THE PROBLEM:
Type again, exactly, the lines below from the start through the line that includes "Stories (1312, 964)".

DATA SUPPLIED:
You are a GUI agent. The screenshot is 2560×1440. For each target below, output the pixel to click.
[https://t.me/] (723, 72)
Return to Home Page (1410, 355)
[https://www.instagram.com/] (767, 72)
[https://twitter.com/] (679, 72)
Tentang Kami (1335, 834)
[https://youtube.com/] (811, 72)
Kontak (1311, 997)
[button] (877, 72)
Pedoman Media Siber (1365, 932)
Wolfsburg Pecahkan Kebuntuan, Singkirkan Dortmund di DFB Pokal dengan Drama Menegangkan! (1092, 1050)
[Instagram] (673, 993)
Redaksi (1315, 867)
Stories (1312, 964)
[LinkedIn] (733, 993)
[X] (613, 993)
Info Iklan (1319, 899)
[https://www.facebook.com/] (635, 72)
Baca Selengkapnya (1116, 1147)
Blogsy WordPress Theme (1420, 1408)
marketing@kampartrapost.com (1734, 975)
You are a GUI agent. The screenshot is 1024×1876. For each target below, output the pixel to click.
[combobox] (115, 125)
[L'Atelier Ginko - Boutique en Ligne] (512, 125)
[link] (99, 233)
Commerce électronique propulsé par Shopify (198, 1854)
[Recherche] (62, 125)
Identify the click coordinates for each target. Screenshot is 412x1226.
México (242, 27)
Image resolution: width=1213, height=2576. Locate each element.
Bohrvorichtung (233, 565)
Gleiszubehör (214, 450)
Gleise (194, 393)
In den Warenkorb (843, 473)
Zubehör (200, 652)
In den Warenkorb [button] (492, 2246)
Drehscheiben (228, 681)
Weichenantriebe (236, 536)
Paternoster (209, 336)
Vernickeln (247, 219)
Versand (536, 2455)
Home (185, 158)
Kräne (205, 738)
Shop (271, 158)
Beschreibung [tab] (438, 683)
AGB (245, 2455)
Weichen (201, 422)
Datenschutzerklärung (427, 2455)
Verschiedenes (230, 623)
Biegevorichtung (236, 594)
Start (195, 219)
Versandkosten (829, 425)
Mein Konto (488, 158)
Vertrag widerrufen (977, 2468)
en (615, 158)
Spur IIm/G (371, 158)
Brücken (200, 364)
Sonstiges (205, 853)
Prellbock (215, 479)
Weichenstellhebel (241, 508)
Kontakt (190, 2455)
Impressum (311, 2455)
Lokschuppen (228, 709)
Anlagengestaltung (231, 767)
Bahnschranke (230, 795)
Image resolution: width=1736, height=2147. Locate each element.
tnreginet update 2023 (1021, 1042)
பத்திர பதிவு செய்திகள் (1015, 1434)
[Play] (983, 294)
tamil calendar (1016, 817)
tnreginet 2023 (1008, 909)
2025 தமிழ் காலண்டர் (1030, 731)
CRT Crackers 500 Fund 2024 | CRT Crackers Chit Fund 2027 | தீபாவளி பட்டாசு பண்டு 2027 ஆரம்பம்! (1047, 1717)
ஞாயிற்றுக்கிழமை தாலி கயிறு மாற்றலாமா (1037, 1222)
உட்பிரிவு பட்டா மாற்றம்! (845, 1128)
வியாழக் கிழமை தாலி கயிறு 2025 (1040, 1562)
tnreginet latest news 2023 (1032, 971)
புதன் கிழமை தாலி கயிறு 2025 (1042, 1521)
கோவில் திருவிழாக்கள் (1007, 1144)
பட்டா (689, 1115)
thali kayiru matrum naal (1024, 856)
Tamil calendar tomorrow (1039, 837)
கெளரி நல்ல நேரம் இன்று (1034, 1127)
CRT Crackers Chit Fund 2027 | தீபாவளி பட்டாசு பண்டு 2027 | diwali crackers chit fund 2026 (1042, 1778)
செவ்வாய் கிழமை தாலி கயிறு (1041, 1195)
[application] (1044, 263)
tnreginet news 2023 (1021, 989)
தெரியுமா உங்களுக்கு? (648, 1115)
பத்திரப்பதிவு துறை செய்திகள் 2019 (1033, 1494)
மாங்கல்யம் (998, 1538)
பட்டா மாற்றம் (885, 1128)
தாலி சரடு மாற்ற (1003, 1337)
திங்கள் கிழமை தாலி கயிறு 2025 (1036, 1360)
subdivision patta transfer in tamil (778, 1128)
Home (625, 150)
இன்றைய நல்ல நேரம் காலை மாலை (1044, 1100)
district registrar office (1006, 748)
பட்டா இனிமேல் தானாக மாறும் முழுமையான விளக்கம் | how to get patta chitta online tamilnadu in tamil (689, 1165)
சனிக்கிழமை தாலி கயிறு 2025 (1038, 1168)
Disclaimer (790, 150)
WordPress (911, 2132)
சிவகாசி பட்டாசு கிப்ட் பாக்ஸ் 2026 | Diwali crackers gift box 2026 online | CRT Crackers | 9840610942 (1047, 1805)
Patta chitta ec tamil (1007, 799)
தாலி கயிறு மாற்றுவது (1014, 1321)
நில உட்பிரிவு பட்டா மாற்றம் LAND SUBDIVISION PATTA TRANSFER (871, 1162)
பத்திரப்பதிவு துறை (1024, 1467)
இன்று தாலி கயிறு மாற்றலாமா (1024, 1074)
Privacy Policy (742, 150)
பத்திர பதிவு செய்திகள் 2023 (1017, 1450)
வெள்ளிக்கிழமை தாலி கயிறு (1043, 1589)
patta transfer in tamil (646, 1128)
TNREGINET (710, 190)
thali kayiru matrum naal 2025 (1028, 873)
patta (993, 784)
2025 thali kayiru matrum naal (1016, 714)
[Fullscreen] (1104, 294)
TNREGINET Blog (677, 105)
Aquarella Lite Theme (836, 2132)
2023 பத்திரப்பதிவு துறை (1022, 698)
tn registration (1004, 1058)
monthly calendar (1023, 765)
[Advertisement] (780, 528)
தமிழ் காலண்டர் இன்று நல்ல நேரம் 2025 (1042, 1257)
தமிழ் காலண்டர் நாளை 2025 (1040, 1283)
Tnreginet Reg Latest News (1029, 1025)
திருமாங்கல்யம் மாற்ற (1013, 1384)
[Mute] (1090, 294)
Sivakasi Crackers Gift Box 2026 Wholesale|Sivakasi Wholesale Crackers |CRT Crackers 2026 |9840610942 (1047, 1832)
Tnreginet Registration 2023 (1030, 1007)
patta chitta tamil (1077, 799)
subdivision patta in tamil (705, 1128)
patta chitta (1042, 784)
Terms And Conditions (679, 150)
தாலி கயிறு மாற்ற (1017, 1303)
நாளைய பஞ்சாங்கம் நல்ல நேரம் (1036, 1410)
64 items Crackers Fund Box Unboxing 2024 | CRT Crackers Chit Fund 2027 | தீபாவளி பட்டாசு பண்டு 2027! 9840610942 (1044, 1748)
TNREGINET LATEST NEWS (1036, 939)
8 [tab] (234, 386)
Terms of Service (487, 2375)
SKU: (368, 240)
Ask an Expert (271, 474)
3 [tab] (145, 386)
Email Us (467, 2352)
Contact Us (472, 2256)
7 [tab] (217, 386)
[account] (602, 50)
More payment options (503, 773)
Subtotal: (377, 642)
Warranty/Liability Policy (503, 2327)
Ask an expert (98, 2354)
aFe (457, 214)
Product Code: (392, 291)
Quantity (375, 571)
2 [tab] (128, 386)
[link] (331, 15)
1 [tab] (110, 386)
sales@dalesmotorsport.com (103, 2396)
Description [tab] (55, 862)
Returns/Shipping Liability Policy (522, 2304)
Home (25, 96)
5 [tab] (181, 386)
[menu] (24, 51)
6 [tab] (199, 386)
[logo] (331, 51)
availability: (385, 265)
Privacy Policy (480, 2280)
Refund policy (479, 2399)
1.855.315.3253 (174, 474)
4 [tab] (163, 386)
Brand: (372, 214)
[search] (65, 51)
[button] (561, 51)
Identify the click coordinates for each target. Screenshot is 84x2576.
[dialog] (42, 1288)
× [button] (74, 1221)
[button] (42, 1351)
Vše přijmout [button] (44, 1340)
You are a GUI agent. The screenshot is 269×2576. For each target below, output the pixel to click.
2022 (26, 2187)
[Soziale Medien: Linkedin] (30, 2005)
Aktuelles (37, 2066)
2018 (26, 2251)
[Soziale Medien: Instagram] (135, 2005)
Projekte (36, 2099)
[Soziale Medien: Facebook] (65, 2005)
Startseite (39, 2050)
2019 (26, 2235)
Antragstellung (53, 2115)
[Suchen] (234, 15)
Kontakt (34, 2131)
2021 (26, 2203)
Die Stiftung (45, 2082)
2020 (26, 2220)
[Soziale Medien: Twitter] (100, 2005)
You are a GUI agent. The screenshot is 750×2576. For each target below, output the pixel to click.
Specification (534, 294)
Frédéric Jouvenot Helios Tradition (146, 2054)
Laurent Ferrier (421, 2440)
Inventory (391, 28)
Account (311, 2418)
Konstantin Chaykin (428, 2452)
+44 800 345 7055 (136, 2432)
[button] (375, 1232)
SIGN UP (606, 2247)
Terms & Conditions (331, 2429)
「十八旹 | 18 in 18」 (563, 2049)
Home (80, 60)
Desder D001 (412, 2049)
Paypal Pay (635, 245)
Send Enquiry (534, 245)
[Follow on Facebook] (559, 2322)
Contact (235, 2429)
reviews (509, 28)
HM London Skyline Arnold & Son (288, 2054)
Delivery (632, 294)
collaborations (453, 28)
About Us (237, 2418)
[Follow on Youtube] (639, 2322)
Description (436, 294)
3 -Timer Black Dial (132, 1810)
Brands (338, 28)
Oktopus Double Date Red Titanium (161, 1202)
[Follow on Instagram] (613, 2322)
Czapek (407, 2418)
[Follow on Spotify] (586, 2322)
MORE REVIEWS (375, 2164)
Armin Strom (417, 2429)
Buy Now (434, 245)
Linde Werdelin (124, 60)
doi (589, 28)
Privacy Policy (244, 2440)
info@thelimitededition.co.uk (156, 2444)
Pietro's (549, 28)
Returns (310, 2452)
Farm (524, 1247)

ANSWER BOX:
You are a GUI agent. The screenshot is 2560×1440. For each target below, output the pixel to click.
[https://t.me/] (723, 72)
Return to Home Page (1410, 355)
[https://www.instagram.com/] (767, 72)
[https://twitter.com/] (679, 72)
Tentang Kami (1335, 834)
[https://youtube.com/] (811, 72)
Kontak (1311, 997)
[button] (877, 72)
Pedoman Media Siber (1365, 932)
Wolfsburg Pecahkan Kebuntuan, Singkirkan Dortmund di DFB Pokal dengan Drama Menegangkan! (1092, 1050)
[Instagram] (673, 993)
Redaksi (1315, 867)
Stories (1312, 964)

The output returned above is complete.